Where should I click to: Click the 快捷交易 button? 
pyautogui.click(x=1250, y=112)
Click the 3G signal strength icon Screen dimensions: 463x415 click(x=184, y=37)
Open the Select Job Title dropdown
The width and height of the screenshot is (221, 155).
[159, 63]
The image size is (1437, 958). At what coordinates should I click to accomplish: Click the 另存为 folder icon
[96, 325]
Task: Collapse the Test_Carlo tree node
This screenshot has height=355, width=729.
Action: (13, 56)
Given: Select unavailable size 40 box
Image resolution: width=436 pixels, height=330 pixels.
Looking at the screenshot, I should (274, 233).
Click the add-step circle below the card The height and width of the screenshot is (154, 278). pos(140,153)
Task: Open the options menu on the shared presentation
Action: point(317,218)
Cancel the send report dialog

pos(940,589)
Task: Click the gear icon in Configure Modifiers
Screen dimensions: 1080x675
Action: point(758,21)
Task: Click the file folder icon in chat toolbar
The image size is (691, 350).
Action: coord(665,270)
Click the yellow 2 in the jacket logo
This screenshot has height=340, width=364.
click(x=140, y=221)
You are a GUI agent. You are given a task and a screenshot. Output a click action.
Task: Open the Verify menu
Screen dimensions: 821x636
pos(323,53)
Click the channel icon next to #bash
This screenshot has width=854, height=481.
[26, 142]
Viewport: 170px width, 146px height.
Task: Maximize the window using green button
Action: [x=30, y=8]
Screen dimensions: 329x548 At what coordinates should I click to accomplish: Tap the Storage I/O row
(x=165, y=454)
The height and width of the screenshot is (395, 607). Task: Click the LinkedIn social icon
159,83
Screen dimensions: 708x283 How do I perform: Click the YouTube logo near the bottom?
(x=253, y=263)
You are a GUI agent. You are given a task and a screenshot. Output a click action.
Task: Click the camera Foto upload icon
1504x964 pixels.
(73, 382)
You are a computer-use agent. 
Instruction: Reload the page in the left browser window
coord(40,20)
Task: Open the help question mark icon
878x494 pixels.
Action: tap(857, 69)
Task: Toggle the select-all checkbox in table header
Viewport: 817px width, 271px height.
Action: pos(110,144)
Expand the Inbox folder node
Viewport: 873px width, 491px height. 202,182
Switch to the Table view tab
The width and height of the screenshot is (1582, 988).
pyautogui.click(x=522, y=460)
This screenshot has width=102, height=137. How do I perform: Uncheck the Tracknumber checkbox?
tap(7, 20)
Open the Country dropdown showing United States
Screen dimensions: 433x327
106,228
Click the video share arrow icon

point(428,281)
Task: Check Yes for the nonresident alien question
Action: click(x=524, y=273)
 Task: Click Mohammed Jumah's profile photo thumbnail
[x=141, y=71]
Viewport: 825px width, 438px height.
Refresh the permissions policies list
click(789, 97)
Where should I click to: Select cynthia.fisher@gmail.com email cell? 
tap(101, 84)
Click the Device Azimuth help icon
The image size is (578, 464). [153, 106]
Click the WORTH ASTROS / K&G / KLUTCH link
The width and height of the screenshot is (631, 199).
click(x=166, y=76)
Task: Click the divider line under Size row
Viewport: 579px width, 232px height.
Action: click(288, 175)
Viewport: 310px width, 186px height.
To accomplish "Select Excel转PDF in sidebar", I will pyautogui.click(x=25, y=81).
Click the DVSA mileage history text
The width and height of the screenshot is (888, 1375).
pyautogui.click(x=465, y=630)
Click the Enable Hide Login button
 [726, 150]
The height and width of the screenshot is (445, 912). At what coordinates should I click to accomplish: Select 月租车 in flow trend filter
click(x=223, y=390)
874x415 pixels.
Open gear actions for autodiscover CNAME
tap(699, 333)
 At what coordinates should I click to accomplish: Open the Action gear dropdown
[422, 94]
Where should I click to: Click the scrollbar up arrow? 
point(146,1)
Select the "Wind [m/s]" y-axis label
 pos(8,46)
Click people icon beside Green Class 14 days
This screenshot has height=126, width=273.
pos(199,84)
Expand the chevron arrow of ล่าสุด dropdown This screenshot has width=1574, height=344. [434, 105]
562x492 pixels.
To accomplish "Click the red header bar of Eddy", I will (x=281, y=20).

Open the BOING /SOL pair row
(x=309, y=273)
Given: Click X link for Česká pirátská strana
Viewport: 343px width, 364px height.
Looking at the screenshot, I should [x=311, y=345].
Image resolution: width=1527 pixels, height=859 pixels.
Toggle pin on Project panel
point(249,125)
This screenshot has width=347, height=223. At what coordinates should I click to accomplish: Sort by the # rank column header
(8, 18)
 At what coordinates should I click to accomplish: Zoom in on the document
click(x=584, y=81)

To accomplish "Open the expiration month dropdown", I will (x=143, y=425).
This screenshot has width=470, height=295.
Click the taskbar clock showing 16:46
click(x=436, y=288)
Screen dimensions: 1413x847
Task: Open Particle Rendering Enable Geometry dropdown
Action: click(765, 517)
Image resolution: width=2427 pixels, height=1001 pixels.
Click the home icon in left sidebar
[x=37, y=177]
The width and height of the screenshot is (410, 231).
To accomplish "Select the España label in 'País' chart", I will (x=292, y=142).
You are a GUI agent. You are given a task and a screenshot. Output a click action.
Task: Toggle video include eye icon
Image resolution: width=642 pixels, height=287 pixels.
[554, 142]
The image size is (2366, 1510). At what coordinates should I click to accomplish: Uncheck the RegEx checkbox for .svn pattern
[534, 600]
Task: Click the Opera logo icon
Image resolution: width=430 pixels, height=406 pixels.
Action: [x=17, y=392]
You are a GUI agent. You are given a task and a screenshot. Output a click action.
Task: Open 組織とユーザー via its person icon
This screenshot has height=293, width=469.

_GOAL OF THE EXERCISE_: Print all of the records above again, keeping every line identical.

_TASK OUTPUT_:
Where should I click to: Click the 快捷交易 button? 
pyautogui.click(x=1250, y=112)
Click the 3G signal strength icon Screen dimensions: 463x415 click(x=184, y=37)
Open the Select Job Title dropdown
The width and height of the screenshot is (221, 155).
[159, 63]
The image size is (1437, 958). At what coordinates should I click to accomplish: Click the 另存为 folder icon
[96, 325]
Task: Collapse the Test_Carlo tree node
This screenshot has height=355, width=729.
Action: (13, 56)
Given: Select unavailable size 40 box
Image resolution: width=436 pixels, height=330 pixels.
Looking at the screenshot, I should (274, 233).
Click the add-step circle below the card The height and width of the screenshot is (154, 278). pos(140,153)
Task: Open the options menu on the shared presentation
Action: point(317,218)
Cancel the send report dialog

pos(940,589)
Task: Click the gear icon in Configure Modifiers
Screen dimensions: 1080x675
Action: point(758,21)
Task: Click the file folder icon in chat toolbar
The image size is (691, 350).
Action: coord(665,270)
Click the yellow 2 in the jacket logo
This screenshot has height=340, width=364.
click(x=140, y=221)
You are a GUI agent. You are given a task and a screenshot. Output a click action.
Task: Open the Verify menu
Screen dimensions: 821x636
pos(323,53)
Click the channel icon next to #bash
This screenshot has width=854, height=481.
[26, 142]
Viewport: 170px width, 146px height.
Task: Maximize the window using green button
Action: [x=30, y=8]
Screen dimensions: 329x548 At what coordinates should I click to accomplish: Tap the Storage I/O row
(x=165, y=454)
The height and width of the screenshot is (395, 607). Task: Click the LinkedIn social icon
159,83
Screen dimensions: 708x283 How do I perform: Click the YouTube logo near the bottom?
(x=253, y=263)
You are a GUI agent. You are given a task and a screenshot. Output a click action.
Task: Click the camera Foto upload icon
1504x964 pixels.
(73, 382)
You are a computer-use agent. 
Instruction: Reload the page in the left browser window
coord(40,20)
Task: Open the help question mark icon
878x494 pixels.
Action: tap(857, 69)
Task: Toggle the select-all checkbox in table header
Viewport: 817px width, 271px height.
Action: pos(110,144)
Expand the Inbox folder node
Viewport: 873px width, 491px height. 202,182
Switch to the Table view tab
The width and height of the screenshot is (1582, 988).
pyautogui.click(x=522, y=460)
This screenshot has width=102, height=137. How do I perform: Uncheck the Tracknumber checkbox?
tap(7, 20)
Open the Country dropdown showing United States
Screen dimensions: 433x327
106,228
Click the video share arrow icon

point(428,281)
Task: Check Yes for the nonresident alien question
Action: click(x=524, y=273)
 Task: Click Mohammed Jumah's profile photo thumbnail
[x=141, y=71]
Viewport: 825px width, 438px height.
Refresh the permissions policies list
click(789, 97)
Where should I click to: Select cynthia.fisher@gmail.com email cell? 
tap(101, 84)
Click the Device Azimuth help icon
The image size is (578, 464). [153, 106]
Click the WORTH ASTROS / K&G / KLUTCH link
The width and height of the screenshot is (631, 199).
click(x=166, y=76)
Task: Click the divider line under Size row
Viewport: 579px width, 232px height.
Action: click(288, 175)
Viewport: 310px width, 186px height.
To accomplish "Select Excel转PDF in sidebar", I will pyautogui.click(x=25, y=81).
Click the DVSA mileage history text
The width and height of the screenshot is (888, 1375).
pyautogui.click(x=465, y=630)
Click the Enable Hide Login button
 [726, 150]
The height and width of the screenshot is (445, 912). At what coordinates should I click to accomplish: Select 月租车 in flow trend filter
click(x=223, y=390)
874x415 pixels.
Open gear actions for autodiscover CNAME
tap(699, 333)
 At what coordinates should I click to accomplish: Open the Action gear dropdown
[422, 94]
Where should I click to: Click the scrollbar up arrow? 
point(146,1)
Select the "Wind [m/s]" y-axis label
 pos(8,46)
Click people icon beside Green Class 14 days
This screenshot has height=126, width=273.
pos(199,84)
Expand the chevron arrow of ล่าสุด dropdown This screenshot has width=1574, height=344. [434, 105]
562x492 pixels.
To accomplish "Click the red header bar of Eddy", I will (x=281, y=20).

Open the BOING /SOL pair row
(x=309, y=273)
Given: Click X link for Česká pirátská strana
Viewport: 343px width, 364px height.
Looking at the screenshot, I should [x=311, y=345].
Image resolution: width=1527 pixels, height=859 pixels.
Toggle pin on Project panel
point(249,125)
This screenshot has width=347, height=223. At what coordinates should I click to accomplish: Sort by the # rank column header
(8, 18)
 At what coordinates should I click to accomplish: Zoom in on the document
click(x=584, y=81)

To accomplish "Open the expiration month dropdown", I will (x=143, y=425).
This screenshot has width=470, height=295.
Click the taskbar clock showing 16:46
click(x=436, y=288)
Screen dimensions: 1413x847
Task: Open Particle Rendering Enable Geometry dropdown
Action: click(765, 517)
Image resolution: width=2427 pixels, height=1001 pixels.
Click the home icon in left sidebar
[x=37, y=177]
The width and height of the screenshot is (410, 231).
To accomplish "Select the España label in 'País' chart", I will (x=292, y=142).
You are a GUI agent. You are given a task and a screenshot. Output a click action.
Task: Toggle video include eye icon
Image resolution: width=642 pixels, height=287 pixels.
[554, 142]
The image size is (2366, 1510). At what coordinates should I click to accomplish: Uncheck the RegEx checkbox for .svn pattern
[534, 600]
Task: Click the Opera logo icon
Image resolution: width=430 pixels, height=406 pixels.
Action: [x=17, y=392]
You are a GUI agent. You are given a task and a screenshot. Output a click action.
Task: Open 組織とユーザー via its person icon
This screenshot has height=293, width=469.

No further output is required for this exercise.